Colombia–Philippines relations refers to the bilateral relations between Colombia and the Philippines. Colombia has an embassy in Manila. The Philippines maintains an embassy in Bogotá. Both countries are predominantly Roman Catholic, and are former Spanish colonies.

== History ==
Relations between Colombia and the Philippines began before they became nations. For a time after the establishment of the Manila galleons that linked Latin America with Asia, Spain prohibited direct trade between the Viceroyalty of Peru, which included Colombia, and the Viceroyalty of New Spain, which included the Philippines. However, illegal trade between Filipinos and Colombians continued in secret, as illegal Asian goods ended up in the markets of Córdoba, Colombia, due to the collusion between Filipino, Peruvian, and Colombian merchants. They settled and traded with each other while contravening royal mercantile laws. Before the establishment of the First Filipino Republic, Colombians were seminal in the formation of the Philippines. Latin American officers from Gran Colombia were among the rebel soldiers supporting Andres Novales, the brief Emperor of the Philippines, in his short-lived revolt against Spain.
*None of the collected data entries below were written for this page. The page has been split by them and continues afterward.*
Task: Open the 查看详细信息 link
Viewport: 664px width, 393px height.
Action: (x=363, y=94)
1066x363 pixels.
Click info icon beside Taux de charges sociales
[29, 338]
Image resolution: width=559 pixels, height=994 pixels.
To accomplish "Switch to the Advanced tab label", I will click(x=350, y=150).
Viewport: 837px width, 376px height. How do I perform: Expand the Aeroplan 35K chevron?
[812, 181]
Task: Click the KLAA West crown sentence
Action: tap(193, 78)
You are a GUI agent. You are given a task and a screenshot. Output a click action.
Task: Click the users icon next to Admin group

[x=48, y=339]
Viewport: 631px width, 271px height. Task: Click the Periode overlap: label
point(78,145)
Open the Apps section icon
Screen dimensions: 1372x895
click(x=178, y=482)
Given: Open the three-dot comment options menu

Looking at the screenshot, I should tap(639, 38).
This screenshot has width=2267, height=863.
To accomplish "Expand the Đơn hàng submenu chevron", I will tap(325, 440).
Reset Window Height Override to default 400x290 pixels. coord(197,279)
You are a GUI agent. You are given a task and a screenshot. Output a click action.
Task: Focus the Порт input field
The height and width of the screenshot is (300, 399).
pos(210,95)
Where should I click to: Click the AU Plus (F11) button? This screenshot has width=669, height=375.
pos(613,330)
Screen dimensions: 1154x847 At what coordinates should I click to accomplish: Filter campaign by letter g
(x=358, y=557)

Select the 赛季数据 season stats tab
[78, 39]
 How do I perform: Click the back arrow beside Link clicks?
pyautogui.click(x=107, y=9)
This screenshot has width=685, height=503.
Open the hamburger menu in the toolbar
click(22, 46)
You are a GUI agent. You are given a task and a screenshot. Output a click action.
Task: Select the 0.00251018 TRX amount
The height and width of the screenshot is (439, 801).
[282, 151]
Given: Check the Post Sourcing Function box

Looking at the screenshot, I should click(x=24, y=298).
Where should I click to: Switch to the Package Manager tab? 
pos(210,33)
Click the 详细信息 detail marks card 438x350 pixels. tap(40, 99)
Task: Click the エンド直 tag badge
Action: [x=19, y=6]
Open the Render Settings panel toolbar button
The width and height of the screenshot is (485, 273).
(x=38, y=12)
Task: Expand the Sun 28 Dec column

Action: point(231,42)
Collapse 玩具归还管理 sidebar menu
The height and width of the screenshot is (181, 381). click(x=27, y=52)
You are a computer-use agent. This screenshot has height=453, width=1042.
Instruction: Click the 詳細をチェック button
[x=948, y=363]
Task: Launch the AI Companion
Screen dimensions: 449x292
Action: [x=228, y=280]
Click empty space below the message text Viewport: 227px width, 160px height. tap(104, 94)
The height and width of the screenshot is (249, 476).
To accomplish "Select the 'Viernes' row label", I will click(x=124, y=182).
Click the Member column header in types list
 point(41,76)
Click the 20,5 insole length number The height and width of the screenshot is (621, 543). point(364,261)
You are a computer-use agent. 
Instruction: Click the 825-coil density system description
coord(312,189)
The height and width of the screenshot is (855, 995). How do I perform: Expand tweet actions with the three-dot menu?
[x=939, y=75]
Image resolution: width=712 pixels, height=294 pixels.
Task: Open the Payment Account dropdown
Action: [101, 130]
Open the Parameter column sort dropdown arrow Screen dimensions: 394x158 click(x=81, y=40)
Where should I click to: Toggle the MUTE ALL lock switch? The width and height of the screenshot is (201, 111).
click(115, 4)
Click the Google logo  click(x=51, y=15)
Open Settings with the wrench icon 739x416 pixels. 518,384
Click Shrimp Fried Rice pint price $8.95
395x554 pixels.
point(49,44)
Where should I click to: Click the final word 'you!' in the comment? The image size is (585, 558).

Also, the first winner of the Miss International female beauty pageant, Miss Stella Marquez of Colombia, married Filipino Jorge Araneta. Official relations between Colombia and the Philippines were established in 1959. Bilateral relations between the two nations remain healthy.

Philippine President Fidel V. Ramos visited Colombia in October 1995 to attend the Non-Aligned Movement summit in Cartagena, while President Gloria Macapagal Arroyo visited Colombia in November 2008 for an official visit. Meanwhile, Colombian President Juan Manuel Santos visited the Philippines in November 2015 to attend the APEC summit in Manila as an invited guest.

In August 2024, the Philippine Department of Foreign Affairs announced plans to open a Philippine embassy in Colombia.

== Resident diplomatic missions ==
- Colombia has an embassy in Manila.
- The Philippines has an embassy in Bogotá.